8 hours As above, but the outburst lasts two full rounds, and floodwater damage extends 10 miles. Creatures of size L or smaller who fail their save vs. death drown. Wooden structures are automatically destroyed, while Hard Stone structures must make a save of 6 or higher and Soft Stone structures must roll a saving throw of 13 or higher or be destroyed, with a success still indicating severe damage as the foundation is undermined.
12 hours As above, but the outburst lasts two full rounds, and floodwater damage extends 14 miles. Creatures of size H or smaller who fail their save vs. death drown. Wooden structures are automatically destroyed, while Hard Stone structures must make a save of 9 or higher and Soft Stone structures must roll a saving throw of 16 or higher or be destroyed, with a success still indicating severe damage as the foundation is undermined.

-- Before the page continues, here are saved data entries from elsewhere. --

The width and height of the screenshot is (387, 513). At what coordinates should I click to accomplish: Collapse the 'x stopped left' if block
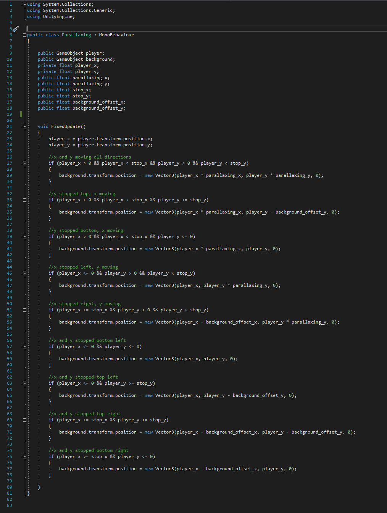pos(24,273)
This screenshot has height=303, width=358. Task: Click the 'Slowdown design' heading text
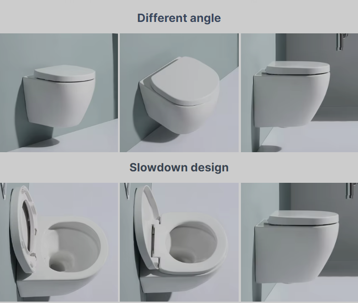pos(179,167)
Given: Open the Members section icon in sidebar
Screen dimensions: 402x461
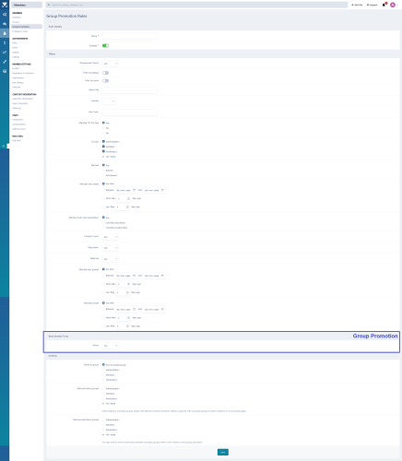Looking at the screenshot, I should [x=5, y=33].
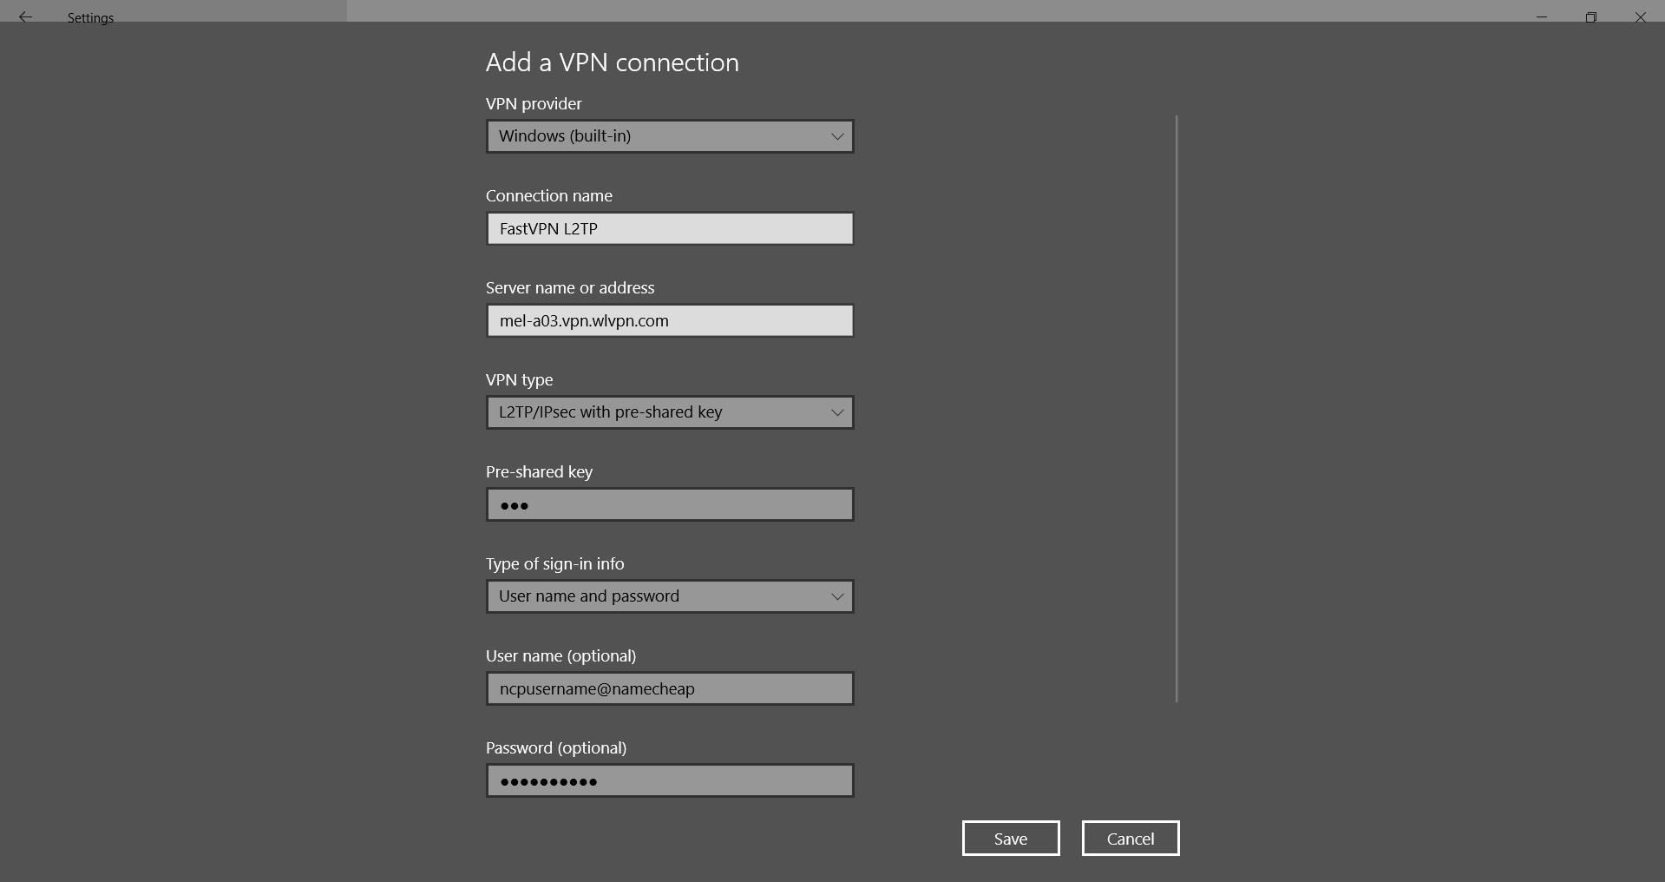Viewport: 1665px width, 882px height.
Task: Click the Settings title text
Action: pos(90,17)
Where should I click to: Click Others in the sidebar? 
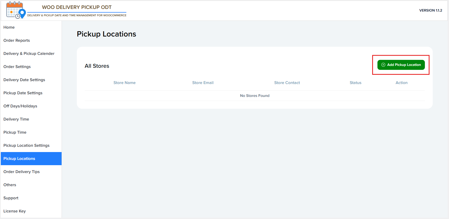(10, 185)
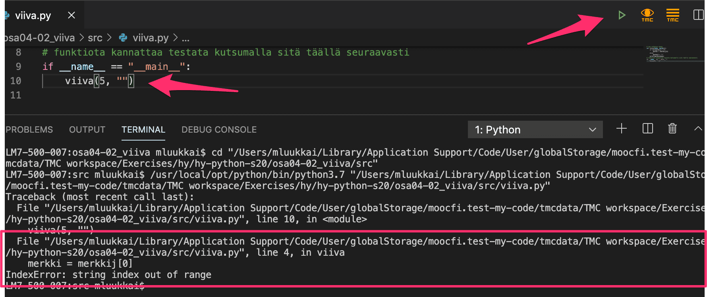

16 hours As above, but the outburst lasts four full rounds, and floodwater damage extends 18 miles. Creatures of size H or smaller who fail their save vs. death drown. Wooden and soft stone structures are automatically destroyed, and Hard Stone buildings must roll saving throws on a 12 or better, with a success still indicating extensive damage.
As the power of the floodwaters diminishes over distance, each entry on the list includes all prior entries on the list in the total distance. For example, if the initial casting time is 4 turns the full flood extends two miles; the full effects of that casting are used for the first mile, with the effects of a 2-turn casting time flood are used for the next half miles, and the effects of a 1-turn casting time flood are used for the remainder. Note that the casting of this spell could seriously destabilize a the portion of the glacier where the ice was liquefied, making it dangerous to walk upon.
The priest must hold onto his holy symbol for the entire casting of this spell. The energies released by this spell are physically draining, causing a temporary loss of Constitution equal to however many hours (or portion thereof) the priest spent casting the spell. Constitution returns at a rate of one point per day of full rest. If the priest is reduced below 0 Constitution, he falls unconscious immediately after the casting of the spell and does not awaken until his Constitution score is restored to at least 1.